I'm Diggin' It is the only studio album by the American country music singer Alecia Elliott. It was released in 2000 by MCA Nashville. It peaked at No. 18 on the Billboard Top Country Albums chart. The album includes the singles "I'm Diggin' It" and "You Wanna What?"

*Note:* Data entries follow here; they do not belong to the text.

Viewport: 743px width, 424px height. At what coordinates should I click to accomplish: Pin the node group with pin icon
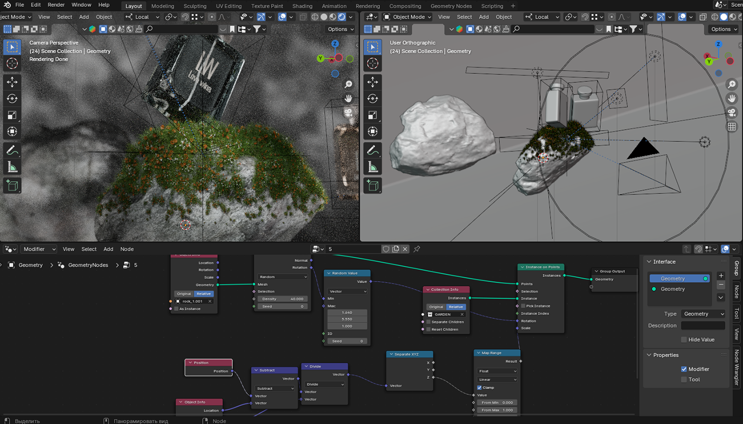point(417,249)
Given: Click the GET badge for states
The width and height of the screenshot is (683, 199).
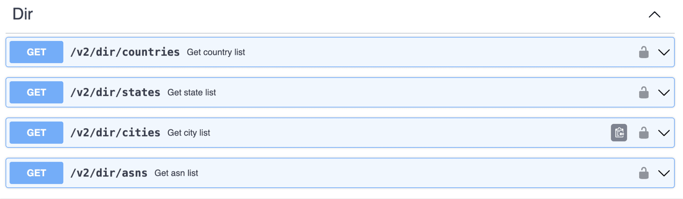Looking at the screenshot, I should click(37, 93).
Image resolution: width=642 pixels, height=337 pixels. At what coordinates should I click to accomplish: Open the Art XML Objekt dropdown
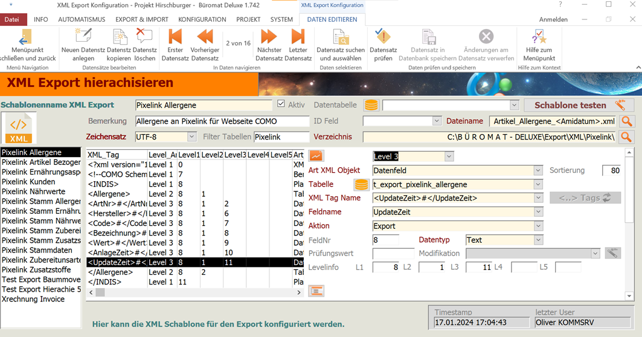coord(538,171)
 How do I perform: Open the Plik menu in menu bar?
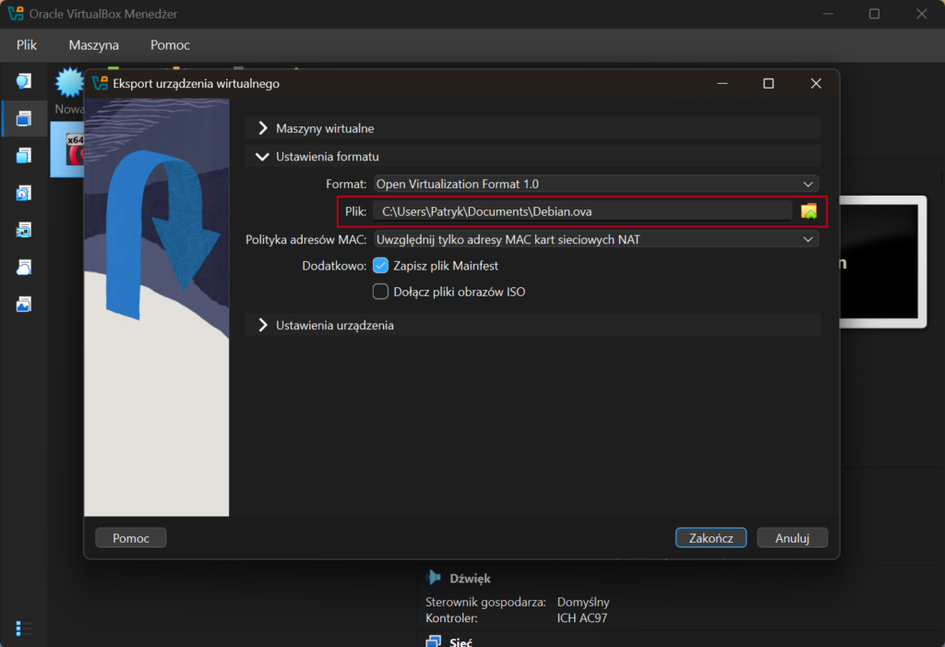tap(27, 45)
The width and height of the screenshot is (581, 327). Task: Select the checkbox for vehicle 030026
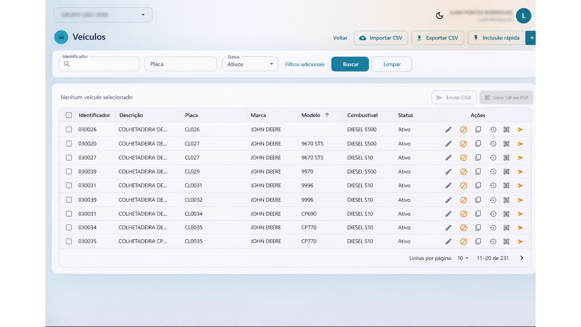[69, 130]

Twenty years passed before Elliott released her second album, Voodoo.

Production
The album was produced by Tony Brown and Jeff Teague. Elliott cowrote two of the album's songs.

Critical reception
Country Standard Time wrote that "Elliott's a talented vocalist, but what she's chosen (or been given) to sing is perfectly forgettable and nearly free of country influence." Nashville Scene thought that "'I’m Diggin’ It' and the ridiculous 'You Wanna What?' position Elliott as the silly, superficial younger sister of Shania Twain." Time opined that "Elliott's warm voice brings out the melody in every track, deepening and personalizing her songs."

Track listing
"Some People Fall, Some People Fly" (Matraca Berg, Randy Scruggs) – 3:00
"I Don't Understand" (Stephanie Bentley, Adrienne Follesé, Keith Follesé) – 3:17
"I'm Waiting for You" (Gary Baker, Alecia Elliott, Frank J. Myers) – 4:07
"Ain't No Ordinary Love" (Tommy Lee James, Robin Lerner) – 3:48
"Every Heart" (Michele McCord, Mark D. Sanders, Sharon Vaughn) – 3:40
"I'm Diggin' It" (Daryl Burgess, McCord) – 2:39
"That's the Only Way" (Cathy Majeski, Sunny Russ, Stephony Smith) – 3:22
"Say You Will" (Hunter Davis, Hillary Lindsey) – 3:38
"You Wanna What?" (Andy Bohatiuk, Elliott, Bill Terry) – 2:54
"Stay Awhile" (Mark Selby, Tia Sillers) – 2:57
"Some Say I'm Running" (Brent Bourgeois, Michael W. Smith) – 4:15

Personnel
Alecia Elliott: Vocal
Thomas Flora, Tareva Henderson, Jennifer O'Brien, John Wesley Ryles, Harry Stinson: Vocal Backing
Steuart Smith, Randy Scruggs, Jerry McPherson, Brent Mason: Guitars
Steve Gibson, George Marinelli: Guitars, Mandolin
Dan Dugmore: Guitars, Pedal Steel
Larry Franklin: Fiddle
Matt Rollings: Keyboards, Piano
Steve Nathan: Keyboards, Organ, Piano
Michael Rhodes: Bass
Eddie Bayers, Paul Leim, Greg Morrow: Drums
Tom Roady, Jeff Teague: Percussion

Chart performance

References

2000 debut albums
Alecia Elliott albums
MCA Records albums
Albums produced by Tony Brown (record producer)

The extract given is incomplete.